# What is required
Which lines in the data below contain the word "vite"? Return each of them.

# Entries taken from a collection
═══

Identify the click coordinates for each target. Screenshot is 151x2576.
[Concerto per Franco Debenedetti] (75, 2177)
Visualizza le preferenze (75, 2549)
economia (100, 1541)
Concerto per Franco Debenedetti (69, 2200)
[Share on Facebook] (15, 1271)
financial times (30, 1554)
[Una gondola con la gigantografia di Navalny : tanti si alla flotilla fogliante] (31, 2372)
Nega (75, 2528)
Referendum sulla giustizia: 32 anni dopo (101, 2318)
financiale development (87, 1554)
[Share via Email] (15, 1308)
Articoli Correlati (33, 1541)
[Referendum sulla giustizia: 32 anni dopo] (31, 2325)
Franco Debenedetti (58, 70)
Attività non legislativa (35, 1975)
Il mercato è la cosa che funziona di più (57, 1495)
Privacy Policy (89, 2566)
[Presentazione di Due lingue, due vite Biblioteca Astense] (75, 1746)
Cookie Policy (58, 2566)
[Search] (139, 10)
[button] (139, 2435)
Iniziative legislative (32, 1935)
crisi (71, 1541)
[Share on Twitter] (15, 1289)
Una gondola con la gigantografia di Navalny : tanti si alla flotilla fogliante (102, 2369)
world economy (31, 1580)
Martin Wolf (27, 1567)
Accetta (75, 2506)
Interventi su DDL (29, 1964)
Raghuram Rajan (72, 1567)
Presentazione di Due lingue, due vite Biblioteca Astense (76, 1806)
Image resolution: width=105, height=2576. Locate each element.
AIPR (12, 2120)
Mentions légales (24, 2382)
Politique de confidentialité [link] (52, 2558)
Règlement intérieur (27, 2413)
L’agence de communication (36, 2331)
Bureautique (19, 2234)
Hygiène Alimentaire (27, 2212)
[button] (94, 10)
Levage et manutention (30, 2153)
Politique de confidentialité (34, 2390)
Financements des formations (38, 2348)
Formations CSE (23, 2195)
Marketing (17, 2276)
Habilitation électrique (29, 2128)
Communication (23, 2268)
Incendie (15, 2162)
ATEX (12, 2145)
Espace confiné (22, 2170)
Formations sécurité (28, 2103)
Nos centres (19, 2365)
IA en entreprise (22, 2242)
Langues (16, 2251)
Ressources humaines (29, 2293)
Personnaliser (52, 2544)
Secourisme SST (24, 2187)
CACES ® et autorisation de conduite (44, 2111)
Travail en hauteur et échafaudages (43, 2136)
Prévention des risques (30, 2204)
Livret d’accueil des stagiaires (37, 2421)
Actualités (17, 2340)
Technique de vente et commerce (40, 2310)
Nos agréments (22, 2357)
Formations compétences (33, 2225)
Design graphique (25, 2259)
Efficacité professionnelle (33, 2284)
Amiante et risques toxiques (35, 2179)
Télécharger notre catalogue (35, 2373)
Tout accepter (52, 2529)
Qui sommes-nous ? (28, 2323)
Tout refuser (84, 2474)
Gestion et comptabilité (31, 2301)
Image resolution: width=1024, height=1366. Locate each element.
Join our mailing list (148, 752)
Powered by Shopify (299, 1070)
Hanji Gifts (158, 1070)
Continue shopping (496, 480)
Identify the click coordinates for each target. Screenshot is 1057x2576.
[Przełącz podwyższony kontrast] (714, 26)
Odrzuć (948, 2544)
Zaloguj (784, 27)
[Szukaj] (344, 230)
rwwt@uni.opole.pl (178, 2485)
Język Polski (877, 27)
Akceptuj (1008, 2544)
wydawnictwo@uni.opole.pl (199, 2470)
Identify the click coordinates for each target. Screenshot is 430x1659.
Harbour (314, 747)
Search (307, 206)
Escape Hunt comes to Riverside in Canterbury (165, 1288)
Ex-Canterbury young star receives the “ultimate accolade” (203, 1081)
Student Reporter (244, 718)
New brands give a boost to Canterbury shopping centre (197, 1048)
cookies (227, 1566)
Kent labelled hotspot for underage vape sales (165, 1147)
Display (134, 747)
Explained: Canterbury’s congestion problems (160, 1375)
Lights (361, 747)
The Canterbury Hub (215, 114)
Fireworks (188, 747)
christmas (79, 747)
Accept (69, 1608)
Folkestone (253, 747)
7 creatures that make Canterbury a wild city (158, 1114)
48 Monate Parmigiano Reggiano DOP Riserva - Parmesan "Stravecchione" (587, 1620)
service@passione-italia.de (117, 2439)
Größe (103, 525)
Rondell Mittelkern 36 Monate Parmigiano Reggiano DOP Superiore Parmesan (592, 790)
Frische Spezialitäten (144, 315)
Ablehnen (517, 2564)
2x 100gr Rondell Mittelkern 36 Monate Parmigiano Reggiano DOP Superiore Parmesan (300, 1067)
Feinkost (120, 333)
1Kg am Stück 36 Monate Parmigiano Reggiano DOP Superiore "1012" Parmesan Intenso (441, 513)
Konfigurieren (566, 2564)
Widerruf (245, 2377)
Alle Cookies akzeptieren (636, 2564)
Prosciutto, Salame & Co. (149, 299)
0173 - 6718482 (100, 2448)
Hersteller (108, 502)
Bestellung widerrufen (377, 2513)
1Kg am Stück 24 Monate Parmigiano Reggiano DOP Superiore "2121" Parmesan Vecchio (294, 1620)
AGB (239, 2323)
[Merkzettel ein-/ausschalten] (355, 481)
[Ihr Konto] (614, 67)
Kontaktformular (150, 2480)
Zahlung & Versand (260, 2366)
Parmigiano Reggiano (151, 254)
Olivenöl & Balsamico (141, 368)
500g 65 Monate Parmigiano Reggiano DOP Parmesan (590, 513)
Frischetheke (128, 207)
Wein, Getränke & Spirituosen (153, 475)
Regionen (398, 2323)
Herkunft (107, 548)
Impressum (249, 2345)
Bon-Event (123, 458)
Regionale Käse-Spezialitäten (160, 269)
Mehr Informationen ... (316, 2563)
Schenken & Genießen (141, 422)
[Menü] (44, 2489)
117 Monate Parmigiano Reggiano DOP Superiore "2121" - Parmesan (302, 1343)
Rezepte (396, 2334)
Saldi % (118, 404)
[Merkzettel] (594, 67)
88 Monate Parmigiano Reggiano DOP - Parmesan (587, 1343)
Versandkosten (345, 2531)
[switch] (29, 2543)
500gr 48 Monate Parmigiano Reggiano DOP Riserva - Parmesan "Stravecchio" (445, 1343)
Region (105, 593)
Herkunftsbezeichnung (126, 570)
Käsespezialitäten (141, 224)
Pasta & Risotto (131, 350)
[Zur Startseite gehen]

═══

# Task result
[Presentazione di Due lingue, due vite Biblioteca Astense] (75, 1746)
Presentazione di Due lingue, due vite Biblioteca Astense (76, 1806)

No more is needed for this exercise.